Le calendrier européen pour la fin des thermiques
En septembre 2025, le Parlement européen et le Conseil des ministres ont entamé des négociations sur la proposition de la Commission : interdire toute immatriculation de véhicules neufs équipés de moteurs à combustion interne (essence et diesel) à partir du 1er janvier 2035. Cette mesure, inscrite dans le paquet « Fit for 55 », a pour objectif de réduire massivement les émissions de CO₂ du transport routier et de tenir l’engagement de neutralité carbone de l’UE à l’horizon 2050.
Les arguments en faveur de l’interdiction
- Réduction des émissions de gaz à effet de serre : le transport routier représente près de 20 % des émissions de CO₂ de l’UE. Passer intégralement aux véhicules zéro-émission accélérera la trajectoire vers les -55 % de CO₂ d’ici 2030.
- Amélioration de la qualité de l’air : l’élimination progressive des moteurs thermiques entraînera une baisse des particules fines (PM2,5) et des oxydes d’azote (NOₓ), responsables de problèmes respiratoires et cardiovasculaires, notamment dans les zones urbaines.
- Stimulation de la filière électrique : en imposant une échéance claire, l’UE encourage les constructeurs à accroître les investissements dans les technologies de batteries, les moteurs électriques et la recherche sur les infrastructures de recharge rapide.
- Sécurité énergétique : réduire la dépendance au pétrole importé renforce la résilience face aux fluctuations géopolitiques et aux crises d’approvisionnement, limitant l’impact des chocs sur le prix des carburants.

» Consigne écrite 1:
D'après le texte sur la fin des thermiques, quelle part des émissions de CO₂ de l'UE revient au transport routier ?
» Consigne écrite 2:
Indiquez si chacune des affirmations suivantes concorde avec le texte sur la fin des thermiques, en citant les mots qui tranchent. (a) Les négociations entre le Parlement européen et le Conseil des ministres ont débuté en septembre 2025. (b) La mesure fait partie du paquet « Fit for 55 ». (c) L'interdiction doit s'appliquer à partir du 1er janvier 2030.
» Consigne écrite 3:
Rédigez la suite du texte sur la fin des thermiques, à partir de sa dernière phrase.

(Extrait d'un jeu de données)
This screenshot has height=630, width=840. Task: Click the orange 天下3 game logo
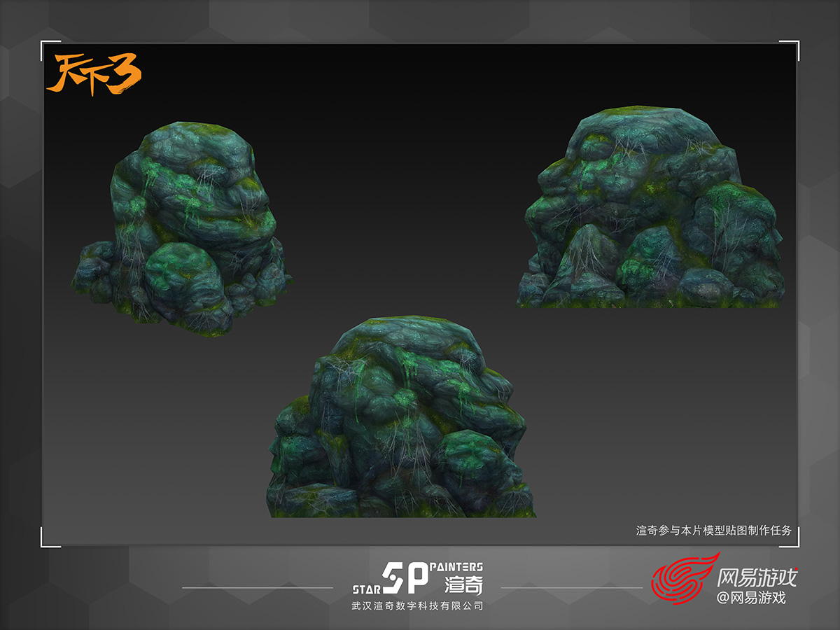coord(93,74)
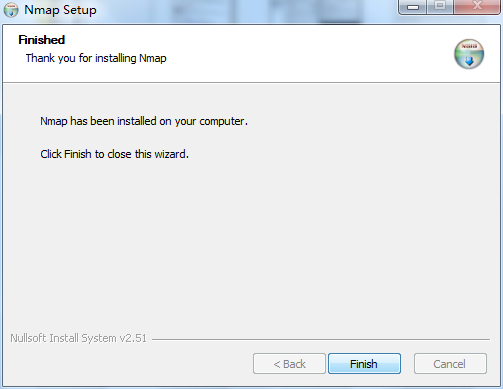
Task: Click the empty gray wizard content area
Action: point(252,240)
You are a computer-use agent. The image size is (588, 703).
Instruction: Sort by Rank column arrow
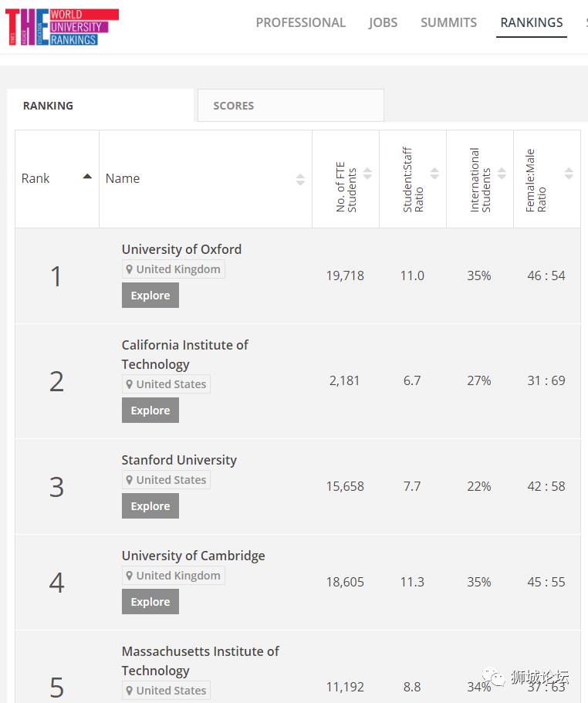coord(87,177)
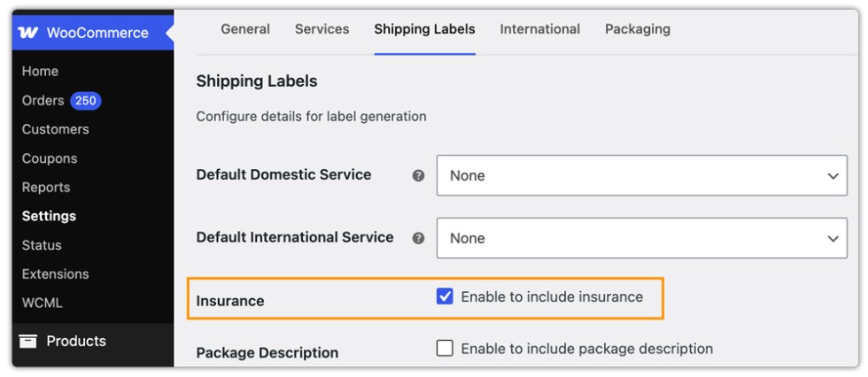The height and width of the screenshot is (377, 868).
Task: Click the Domestic Service dropdown chevron arrow
Action: [833, 176]
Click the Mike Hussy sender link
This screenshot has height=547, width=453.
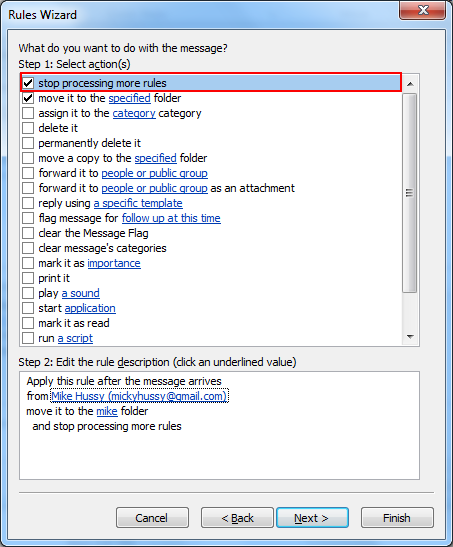tap(139, 396)
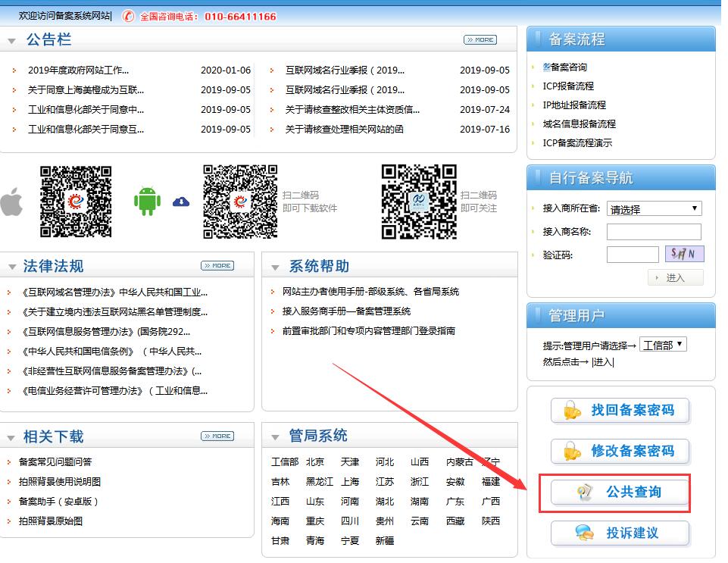This screenshot has width=728, height=563.
Task: Click the Apple logo beside the iOS QR code
Action: tap(11, 202)
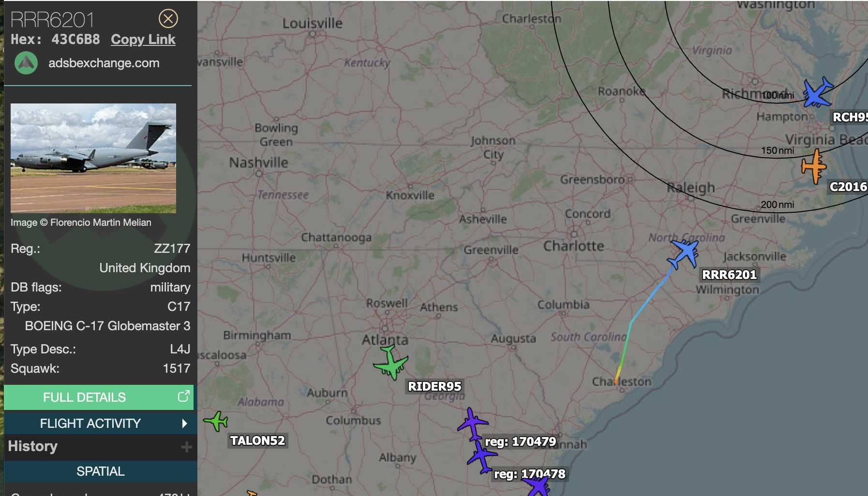The image size is (868, 496).
Task: Click the adsbexchange.com site link
Action: pyautogui.click(x=104, y=63)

» Résultat final 1:
Près de 20 %.

» Résultat final 2:
(a) Oui : « En septembre 2025, le Parlement européen et le Conseil des ministres ont entamé des négociations ».
(b) Oui : « Cette mesure, inscrite dans le paquet « Fit for 55 » ».
(c) Non : « à partir du 1er janvier 2035 ».

» Résultat final 3:
- Création d’emplois « verts » : la transition énergétique du secteur automobile promet de nouveaux métiers dans la production de batteries, l’installation de bornes de recharge et la maintenance des systèmes de gestion de l’énergie.
Les freins et réserves exprimés
- Coût de transition pour les consommateurs : le prix d’achat moyen d’un véhicule électrique reste supérieur à celui d’un véhicule thermique comparable, même si les coûts baissent progressivement. Les ménages modestes pourraient être exclus de la mobilité électrique sans aides ciblées.
- Insuffisance des infrastructures : malgré les objectifs d’un point de recharge tous les 60 km sur le réseau transeuropéen, de nombreuses zones rurales ou montagneuses disposent encore d’un maillage trop faible pour garantir une utilisation sereine des VE.
- Émissions liées à la production de batteries : la fabrication et le recyclage des batteries lithium-ion génèrent des émissions de CO₂ et des impacts environnementaux (exploitation minière, consommation d’eau). Certains États plaident pour un calendrier plus souple afin de développer des filières de recyclage plus vertes.
- Résilience du réseau électrique : l’augmentation rapide de la demande en électricité pour recharger les millions de VE attendus d’ici 2035 pose la question de l’adaptation du réseau, du développement des énergies renouvelables et des capacités de stockage (batteries stationnaires, hydrogène).
- Intérêt pour les motorisations hybrides et H2 : plusieurs États membres (Allemagne, Italie, Pologne) proposent de maintenir les hybrides rechargeables ou les véhicules à hydrogène au-delà de 2035, soulignant leur rôle transitoire pour réduire les émissions sans renoncer à l’autonomie conséquente.
- Impact sur l’emploi industriel : certaines régions européennes dépendent fortement des usines de moteurs thermiques. Une extinction trop rapide pourrait entraîner des suppressions massives de postes avant l’émergence des filières du futur.
Voies alternatives et compromis envisagés
Pour dépasser l’impasse, les négociateurs étudient plusieurs pistes :
- Dérogations temporaires pour les véhicules utilitaires, poids lourds ou modèles de niche (voitures de collection, sportives) au-delà de 2035.
- Objectifs intermédiaires pour les émissions de CO₂ (septembre 2030, 2032), afin d’encourager une montée en cadence plus graduelle de la production de VE.
- Incitations financières renforcées : bonus, primes à la conversion et aides à l’infrastructure pour compenser les surcoûts et accélérer la bascule vers l’électrique.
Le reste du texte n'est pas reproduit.